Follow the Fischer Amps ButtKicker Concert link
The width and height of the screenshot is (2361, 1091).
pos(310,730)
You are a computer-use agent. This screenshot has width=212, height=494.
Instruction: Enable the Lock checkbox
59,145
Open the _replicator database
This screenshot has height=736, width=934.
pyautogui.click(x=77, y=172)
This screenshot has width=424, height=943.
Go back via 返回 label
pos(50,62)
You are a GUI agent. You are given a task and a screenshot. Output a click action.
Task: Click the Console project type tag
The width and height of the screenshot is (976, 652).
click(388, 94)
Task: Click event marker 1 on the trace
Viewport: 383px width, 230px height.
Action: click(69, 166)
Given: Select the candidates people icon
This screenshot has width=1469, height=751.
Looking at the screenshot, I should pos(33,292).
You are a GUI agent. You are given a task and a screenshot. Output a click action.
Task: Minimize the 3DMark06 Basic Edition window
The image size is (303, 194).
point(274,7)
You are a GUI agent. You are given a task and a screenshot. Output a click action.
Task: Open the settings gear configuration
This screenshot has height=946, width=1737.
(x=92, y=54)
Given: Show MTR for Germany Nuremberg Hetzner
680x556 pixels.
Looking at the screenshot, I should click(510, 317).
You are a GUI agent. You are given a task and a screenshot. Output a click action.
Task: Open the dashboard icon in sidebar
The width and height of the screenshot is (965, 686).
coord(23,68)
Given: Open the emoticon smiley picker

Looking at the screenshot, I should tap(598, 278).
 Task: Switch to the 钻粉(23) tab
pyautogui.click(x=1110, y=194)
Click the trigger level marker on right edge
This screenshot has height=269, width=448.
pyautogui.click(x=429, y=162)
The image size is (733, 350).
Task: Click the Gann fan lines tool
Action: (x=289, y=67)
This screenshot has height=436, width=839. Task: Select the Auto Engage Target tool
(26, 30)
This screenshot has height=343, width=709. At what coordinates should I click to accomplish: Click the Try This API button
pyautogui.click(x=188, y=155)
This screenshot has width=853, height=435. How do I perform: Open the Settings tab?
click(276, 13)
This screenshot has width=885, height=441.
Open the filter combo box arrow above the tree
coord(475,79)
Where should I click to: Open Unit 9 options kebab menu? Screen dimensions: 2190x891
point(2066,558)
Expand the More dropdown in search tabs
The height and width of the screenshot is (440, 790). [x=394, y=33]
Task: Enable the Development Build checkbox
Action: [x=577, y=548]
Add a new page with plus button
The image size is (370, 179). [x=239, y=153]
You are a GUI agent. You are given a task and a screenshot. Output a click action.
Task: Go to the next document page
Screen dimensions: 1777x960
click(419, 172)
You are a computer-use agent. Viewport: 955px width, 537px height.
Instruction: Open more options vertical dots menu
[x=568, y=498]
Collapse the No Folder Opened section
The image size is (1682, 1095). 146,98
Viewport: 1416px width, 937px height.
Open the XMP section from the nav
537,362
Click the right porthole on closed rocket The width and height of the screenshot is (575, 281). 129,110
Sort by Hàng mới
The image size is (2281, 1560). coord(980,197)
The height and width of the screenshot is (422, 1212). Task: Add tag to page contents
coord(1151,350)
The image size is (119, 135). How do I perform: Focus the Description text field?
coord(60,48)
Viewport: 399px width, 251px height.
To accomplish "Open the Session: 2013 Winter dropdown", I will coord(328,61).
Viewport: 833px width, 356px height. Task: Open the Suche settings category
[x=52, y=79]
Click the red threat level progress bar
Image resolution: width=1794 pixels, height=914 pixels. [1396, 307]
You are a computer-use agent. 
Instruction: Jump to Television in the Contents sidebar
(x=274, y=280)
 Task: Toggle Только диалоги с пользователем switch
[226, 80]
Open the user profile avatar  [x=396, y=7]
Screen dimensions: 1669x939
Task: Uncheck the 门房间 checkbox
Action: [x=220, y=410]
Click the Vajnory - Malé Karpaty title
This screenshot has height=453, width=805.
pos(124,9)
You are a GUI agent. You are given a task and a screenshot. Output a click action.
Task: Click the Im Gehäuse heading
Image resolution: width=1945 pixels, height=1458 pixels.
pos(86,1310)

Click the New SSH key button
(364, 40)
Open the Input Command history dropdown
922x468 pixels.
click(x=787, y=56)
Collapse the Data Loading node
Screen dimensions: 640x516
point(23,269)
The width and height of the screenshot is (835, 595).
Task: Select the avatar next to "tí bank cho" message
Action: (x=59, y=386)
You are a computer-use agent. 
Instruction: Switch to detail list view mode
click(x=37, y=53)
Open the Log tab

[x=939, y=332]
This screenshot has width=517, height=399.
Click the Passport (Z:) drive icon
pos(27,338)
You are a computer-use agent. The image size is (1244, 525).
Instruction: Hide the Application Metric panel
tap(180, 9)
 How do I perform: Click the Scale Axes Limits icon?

────────────────────────────────────────

» WORK TO DO
Return each line from the entries above that contains the word "checkbox".

» THE RESPONSE
Instruction: Enable the Lock checkbox
Task: Enable the Development Build checkbox
Task: Uncheck the 门房间 checkbox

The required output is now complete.